Collected data entries
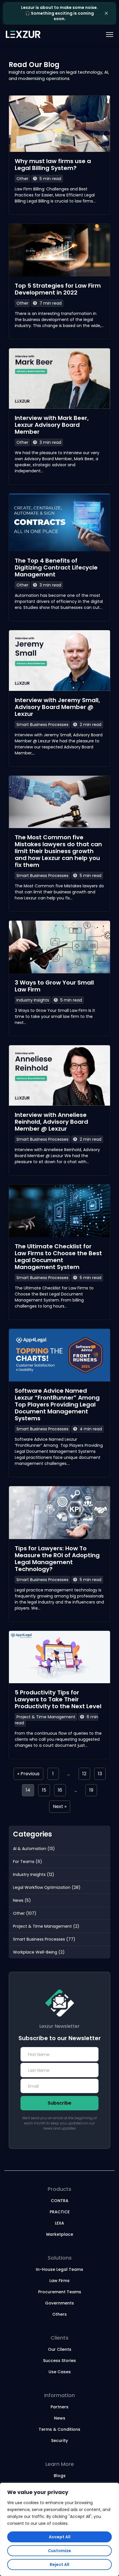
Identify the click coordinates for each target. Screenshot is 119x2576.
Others (59, 2314)
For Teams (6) (27, 1861)
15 (44, 1790)
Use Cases (60, 2372)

Task item – Each entry above is to be written out exactly. The pictures stay out.

Response to this task –
Identify the click coordinates for each target. Screenshot is 119x2576.
Others (59, 2314)
For Teams (6) (27, 1861)
15 (44, 1790)
Use Cases (60, 2372)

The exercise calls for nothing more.